Collected data:
============================================================
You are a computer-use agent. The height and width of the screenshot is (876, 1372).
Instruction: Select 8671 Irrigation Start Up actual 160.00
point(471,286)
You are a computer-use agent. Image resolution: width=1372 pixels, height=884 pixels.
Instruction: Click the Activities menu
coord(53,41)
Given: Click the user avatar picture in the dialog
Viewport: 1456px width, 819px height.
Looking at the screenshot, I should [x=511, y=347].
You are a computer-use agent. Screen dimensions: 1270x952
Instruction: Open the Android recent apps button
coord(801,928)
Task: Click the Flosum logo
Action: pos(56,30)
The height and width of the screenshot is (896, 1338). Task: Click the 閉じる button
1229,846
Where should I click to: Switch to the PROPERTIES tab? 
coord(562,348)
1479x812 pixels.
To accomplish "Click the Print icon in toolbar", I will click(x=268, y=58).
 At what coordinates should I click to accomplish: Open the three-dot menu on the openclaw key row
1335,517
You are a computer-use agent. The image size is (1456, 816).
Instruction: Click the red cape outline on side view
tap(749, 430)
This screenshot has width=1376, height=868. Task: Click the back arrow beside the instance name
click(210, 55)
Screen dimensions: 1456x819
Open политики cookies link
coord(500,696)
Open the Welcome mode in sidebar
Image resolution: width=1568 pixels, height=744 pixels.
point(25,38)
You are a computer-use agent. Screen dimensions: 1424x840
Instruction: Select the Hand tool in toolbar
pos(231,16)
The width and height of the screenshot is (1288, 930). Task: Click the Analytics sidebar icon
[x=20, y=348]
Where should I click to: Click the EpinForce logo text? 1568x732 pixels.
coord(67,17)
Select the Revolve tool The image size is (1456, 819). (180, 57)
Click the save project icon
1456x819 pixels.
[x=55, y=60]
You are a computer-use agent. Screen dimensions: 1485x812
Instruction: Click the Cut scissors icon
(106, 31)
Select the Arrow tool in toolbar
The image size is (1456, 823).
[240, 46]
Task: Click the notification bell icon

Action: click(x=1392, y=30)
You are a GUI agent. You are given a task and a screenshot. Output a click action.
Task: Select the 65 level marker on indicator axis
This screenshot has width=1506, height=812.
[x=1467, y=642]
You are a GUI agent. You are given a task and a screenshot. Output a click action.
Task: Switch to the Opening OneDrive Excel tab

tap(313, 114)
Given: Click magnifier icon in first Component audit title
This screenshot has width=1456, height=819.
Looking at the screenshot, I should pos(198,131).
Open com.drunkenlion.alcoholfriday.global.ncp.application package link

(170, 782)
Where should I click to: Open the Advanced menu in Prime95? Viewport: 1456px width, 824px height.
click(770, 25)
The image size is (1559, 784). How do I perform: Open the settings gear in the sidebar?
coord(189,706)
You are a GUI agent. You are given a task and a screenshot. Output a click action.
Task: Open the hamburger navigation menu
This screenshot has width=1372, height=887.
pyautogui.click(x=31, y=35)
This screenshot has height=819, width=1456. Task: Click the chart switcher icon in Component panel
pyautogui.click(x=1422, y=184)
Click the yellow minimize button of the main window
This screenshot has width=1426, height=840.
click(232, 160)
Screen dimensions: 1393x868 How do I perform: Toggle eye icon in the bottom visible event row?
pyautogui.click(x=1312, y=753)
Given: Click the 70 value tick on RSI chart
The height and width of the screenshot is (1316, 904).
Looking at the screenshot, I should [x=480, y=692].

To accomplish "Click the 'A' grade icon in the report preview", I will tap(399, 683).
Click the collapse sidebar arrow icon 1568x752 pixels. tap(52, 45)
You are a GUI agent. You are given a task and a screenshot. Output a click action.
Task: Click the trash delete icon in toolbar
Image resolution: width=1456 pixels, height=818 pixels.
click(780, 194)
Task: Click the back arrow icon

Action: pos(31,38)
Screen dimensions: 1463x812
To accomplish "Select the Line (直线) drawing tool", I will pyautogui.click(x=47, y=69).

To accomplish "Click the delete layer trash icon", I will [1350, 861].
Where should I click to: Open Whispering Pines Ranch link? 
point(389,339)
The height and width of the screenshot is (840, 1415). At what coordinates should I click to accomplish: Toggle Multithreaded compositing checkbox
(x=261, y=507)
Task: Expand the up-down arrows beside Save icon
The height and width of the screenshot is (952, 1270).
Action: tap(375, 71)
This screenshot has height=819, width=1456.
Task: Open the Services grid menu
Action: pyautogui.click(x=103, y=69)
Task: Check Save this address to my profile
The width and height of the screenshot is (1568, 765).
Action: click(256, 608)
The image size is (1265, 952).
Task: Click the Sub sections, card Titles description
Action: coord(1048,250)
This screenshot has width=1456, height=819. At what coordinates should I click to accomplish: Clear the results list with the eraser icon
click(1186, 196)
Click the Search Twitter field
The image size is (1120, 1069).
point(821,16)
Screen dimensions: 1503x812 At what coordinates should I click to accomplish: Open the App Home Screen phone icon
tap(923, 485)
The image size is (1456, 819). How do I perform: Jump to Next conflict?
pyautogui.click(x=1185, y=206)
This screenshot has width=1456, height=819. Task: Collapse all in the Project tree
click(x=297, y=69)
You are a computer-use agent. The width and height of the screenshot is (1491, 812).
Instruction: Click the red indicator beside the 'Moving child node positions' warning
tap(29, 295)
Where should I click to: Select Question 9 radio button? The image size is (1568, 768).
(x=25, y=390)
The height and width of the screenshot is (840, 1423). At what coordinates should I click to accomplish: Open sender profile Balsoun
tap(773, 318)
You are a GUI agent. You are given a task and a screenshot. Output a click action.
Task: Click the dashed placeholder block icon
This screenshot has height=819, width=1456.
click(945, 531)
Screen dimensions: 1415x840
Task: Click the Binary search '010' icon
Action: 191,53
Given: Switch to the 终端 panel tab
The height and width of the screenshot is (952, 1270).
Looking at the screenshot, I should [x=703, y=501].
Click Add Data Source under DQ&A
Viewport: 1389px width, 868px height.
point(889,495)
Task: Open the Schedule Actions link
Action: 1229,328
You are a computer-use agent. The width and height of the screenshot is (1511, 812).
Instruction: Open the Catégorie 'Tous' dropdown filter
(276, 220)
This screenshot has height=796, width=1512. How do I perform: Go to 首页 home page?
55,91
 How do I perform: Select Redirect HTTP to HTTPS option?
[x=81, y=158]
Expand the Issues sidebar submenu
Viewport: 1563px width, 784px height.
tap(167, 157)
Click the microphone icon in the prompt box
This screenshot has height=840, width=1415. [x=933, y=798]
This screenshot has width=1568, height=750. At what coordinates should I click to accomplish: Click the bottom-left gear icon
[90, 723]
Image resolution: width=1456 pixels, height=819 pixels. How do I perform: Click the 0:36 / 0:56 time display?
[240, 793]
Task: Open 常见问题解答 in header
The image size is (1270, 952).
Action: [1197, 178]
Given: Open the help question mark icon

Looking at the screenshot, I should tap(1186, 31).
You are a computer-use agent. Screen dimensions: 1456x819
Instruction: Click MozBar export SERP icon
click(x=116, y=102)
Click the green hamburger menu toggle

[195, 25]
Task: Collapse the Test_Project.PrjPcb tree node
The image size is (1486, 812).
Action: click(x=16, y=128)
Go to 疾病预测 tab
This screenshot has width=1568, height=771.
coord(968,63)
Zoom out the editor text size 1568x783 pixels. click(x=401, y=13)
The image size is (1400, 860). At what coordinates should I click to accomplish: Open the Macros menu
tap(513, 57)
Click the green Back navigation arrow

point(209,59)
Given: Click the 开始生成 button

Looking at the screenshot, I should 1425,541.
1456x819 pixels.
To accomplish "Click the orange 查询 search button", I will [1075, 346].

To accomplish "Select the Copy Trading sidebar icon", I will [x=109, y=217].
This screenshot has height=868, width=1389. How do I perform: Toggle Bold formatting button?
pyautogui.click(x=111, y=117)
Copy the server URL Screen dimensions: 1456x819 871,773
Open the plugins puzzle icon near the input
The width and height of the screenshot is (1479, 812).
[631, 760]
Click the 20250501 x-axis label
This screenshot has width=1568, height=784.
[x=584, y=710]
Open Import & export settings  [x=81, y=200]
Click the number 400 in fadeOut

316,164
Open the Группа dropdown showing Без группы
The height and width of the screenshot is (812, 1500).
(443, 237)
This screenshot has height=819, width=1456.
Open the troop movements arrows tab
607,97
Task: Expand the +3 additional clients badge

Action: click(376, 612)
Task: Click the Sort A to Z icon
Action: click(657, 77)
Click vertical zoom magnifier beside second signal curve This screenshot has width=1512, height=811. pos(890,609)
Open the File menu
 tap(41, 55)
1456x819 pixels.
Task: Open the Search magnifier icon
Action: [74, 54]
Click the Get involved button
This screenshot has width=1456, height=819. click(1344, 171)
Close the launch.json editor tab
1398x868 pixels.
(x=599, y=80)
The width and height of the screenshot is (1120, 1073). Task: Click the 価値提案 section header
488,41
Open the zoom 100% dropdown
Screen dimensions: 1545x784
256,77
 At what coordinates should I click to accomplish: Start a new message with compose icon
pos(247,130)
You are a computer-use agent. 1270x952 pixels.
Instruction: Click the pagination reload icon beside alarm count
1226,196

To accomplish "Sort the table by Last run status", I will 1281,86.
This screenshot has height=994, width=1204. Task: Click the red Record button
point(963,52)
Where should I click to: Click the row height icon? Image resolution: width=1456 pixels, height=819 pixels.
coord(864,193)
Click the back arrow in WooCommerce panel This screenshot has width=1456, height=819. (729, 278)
============================================================
EXERCISE GOAL
Using the records, work out how many lines include "will", and reply with that number alone.

PROBLEM SOLUTION
7